Affiliation:
1. Département de Sciences Biologiques, Institut de Recherche en Biologie Végétale Université de Montréal 4101 Sherbrooke Est Montréal QC H1X 2B2 Canada
2. Département de Biologie Université de Sherbrooke Sherbrooke QC J1K 2X9 Canada
3. Department of Forest Resources Management University of British Columbia Vancouver BC V6T 1Z4 Canada
4. Department of Geography University of Zurich Zürich 8057 Switzerland
5. Department of Geography McGill University Montréal QC H3A 0B9 Canada
Abstract
Summary
Plant ecologists use functional traits to describe how plants respond to and influence their environment. Reflectance spectroscopy can provide rapid, non‐destructive estimates of leaf traits, but it remains unclear whether general trait‐spectra models can yield accurate estimates across functional groups and ecosystems.

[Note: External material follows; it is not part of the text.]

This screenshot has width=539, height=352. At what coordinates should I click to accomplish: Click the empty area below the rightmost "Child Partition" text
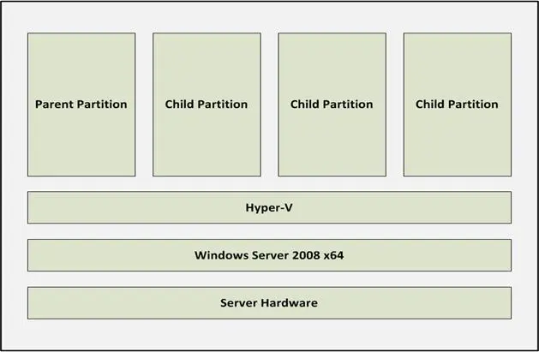[457, 146]
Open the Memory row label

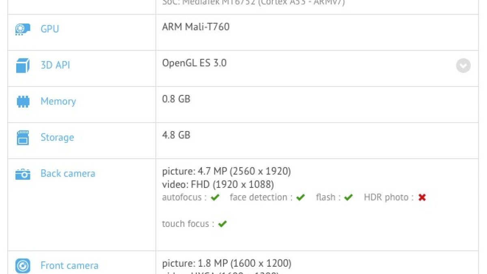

We measured leaf spectra and 22 structural and chemical traits for nearly 2000 samples from 103 species. These samples span a large share of known trait variation and represent several functional groups and ecosystems, mainly in eastern Canada. We used partial least‐squares regression (PLSR) to build empirical models for estimating traits from spectra.
Within the dataset, our PLSR models predicted traits such as leaf mass per area (LMA) and leaf dry matter content (LDMC) with high accuracy (R2 > 0.85; %RMSE < 10). Models for most chemical traits, including pigments, carbon fractions, and major nutrients, showed intermediate accuracy (R2 = 0.55–0.85; %RMSE = 12.7–19.1). Micronutrients such as Cu and Fe showed the poorest accuracy. In validation on external datasets, models for traits such as LMA and LDMC performed relatively well, while carbon fractions showed steep declines in accuracy.
We provide models that produce fast, reliable estimates of several functional traits from leaf spectra. Our results reinforce the potential uses of spectroscopy in monitoring plant function around the world.
Funder
Canada Foundation for Innovation
Fonds de recherche du Québec – Nature et technologies
Natural Sciences and Engineering Research Council of Canada
Université de Montréal
Cited by
20 articles.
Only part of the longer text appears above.